司祭 セシリア 大岡左代子
「人々を恐れず、迫害を恐れず、宣教の業に励みなさい」 【マタイ10:24−33】
教会の暦は聖霊降臨後の期節に入りました。わたしたちが過ごす「時」は、イエス・キリストの生涯を辿る「イエスの時」から「教会の時」「宣教の時」に移りました。
イエスは飼い主のいない羊のように弱り果て、打ちひしがれた群衆を見て深く憐れまれ、12人の弟子たちの派遣を決意されました。その派遣に際してイエスは迫害の予告を弟子たちに話されました。それまでの伝統的なユダヤ教の枠を外れたイエスの教えは、当時伝統的なユダヤ教を信仰していた人々にとっては「異端」とさえ映っていたでしょう。イエスは弟子たちに向かって言われました。『人々を恐れてはいけない。覆われているもので現わされないものはなく、隠されているもので知られずに済むものはないからである。

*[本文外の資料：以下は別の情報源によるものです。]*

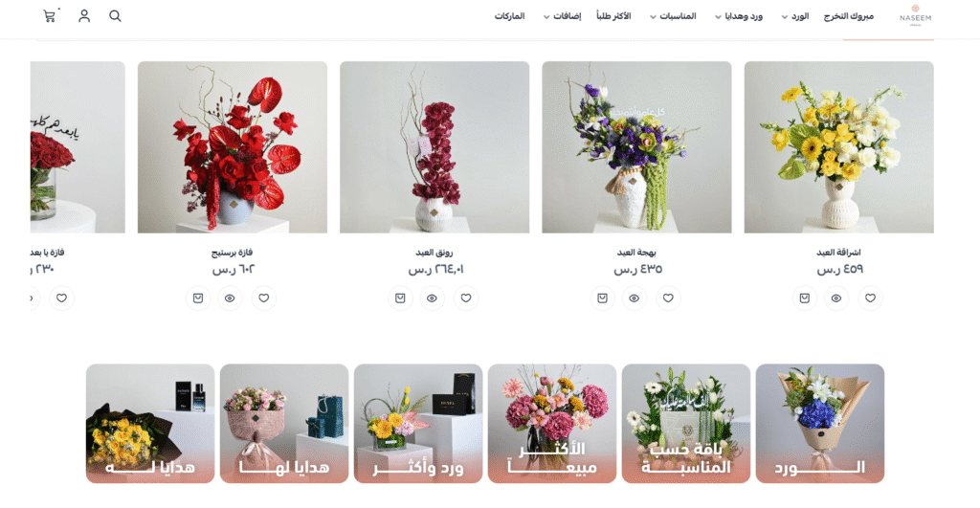Expand the المناسبات dropdown menu
The image size is (980, 508).
tap(673, 16)
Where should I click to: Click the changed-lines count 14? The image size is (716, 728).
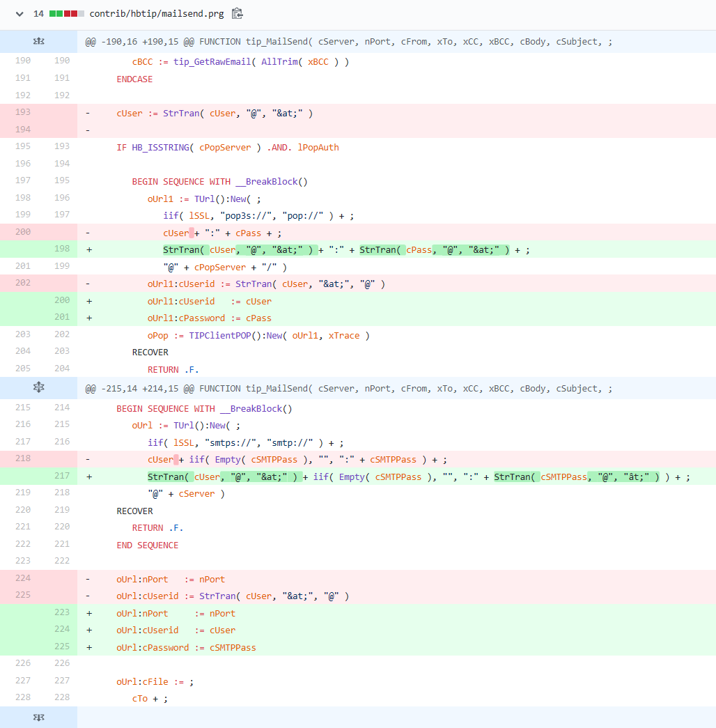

わたしが暗闇であなたがたに言うことを、明るみで言いなさい。耳打ちされたことを、屋根の上で言い広めなさい。体は殺しても、魂を殺すことのできない者どもを恐れるな。むしろ、魂も体も地獄で滅ぼすことのできる方を恐れなさい。』と。『暗闇であなたがたに言うことを、明るみで言いなさい』、それまでは自分たちの共同体の中で共有していたイエスの教えをいよいよ外へ出て人々に伝えに行きなさい、という宣教命令を出されたのです。当時「イエスの仲間である」と言い表すことはそう容易でなかったでしょう。イエスは「恐れるな」と三度も言われています。「恐れるな」・・・どこかで聞いた言葉ではないでしょうか。イエスの誕生の予告に際して天使がマリアやヨセフに語った言葉、イエスの墓を訪れたマグダラのマリアたちに天使が語った言葉、そして復活されたイエスが語られた言葉です。神の力が現わされる時に語られた言葉です。「恐れるな」との言葉のあとには「わたしはあなたと共にいる」という神様の言葉が聞こえてきそうです。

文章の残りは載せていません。